Folie ? c’est un euphémisme - combien mystificateur ! - derrière lequel on cherche à cacher la véritable nature de ce terrible et barbare mal qui afflige l’Amérique, pays présumé respectueux de la liberté de l’homme et de ses droits à la vie et à la dignité !

Oui la libre circulation des armes est déterminante dans ce type de massacres : elle l’est dans la mesure où elle donne la forme dont le massacre s’habille et détermine le nombre des victimes à abattre.

Mais tant que l’Amérique et ses alliés (sont-ils vraiment alliés ou amis ceux qui font semblant de ne pas voir nos maux et nos faiblesse ?) ne procèderont pas à une sorte d’auto-analyse intelligente, honnête et sérieuse ; tant qu’ils se refuseront à reconnaître le caractère politique de tels massacres, notre hyper-Puissance (dont notre époque est fière comme en sont fiers d’ailleurs tous les peuples de la terre dont elle est constituée) ne sortira jamais d’une telle barbarie.
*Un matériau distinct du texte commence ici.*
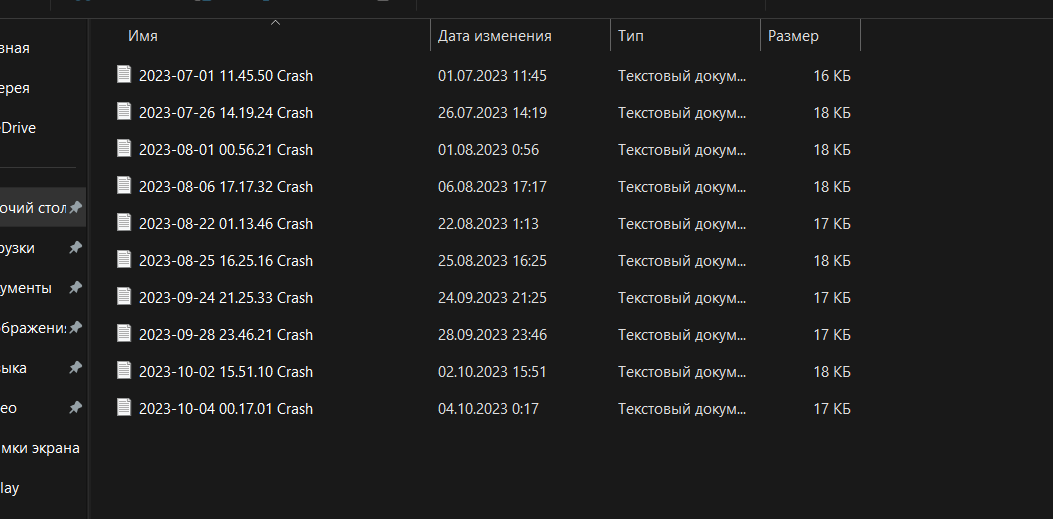Select the file 2023-10-02 15.51.10 Crash
Screen dimensions: 1053x519
click(225, 372)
Il est évident que tous les mielleux discours sur la fraternité des hommes, leurs droits à la vie et à la dignité etc. etc., ne servent pas à grand-chose si de l’autre part les puissants continuent d’exploiter les masses, si l’Amérique continuent de faire des guerres atroces et rapaces aux autres peuples et si elle continuent d’armer son peuple contre… lui-même !

Les Américains, enfants de cette terre de discours sur la liberté et le respect des droits de l’homme, ne sont pas dupes de telles contradictions dans le fond et dans la forme de tels discours.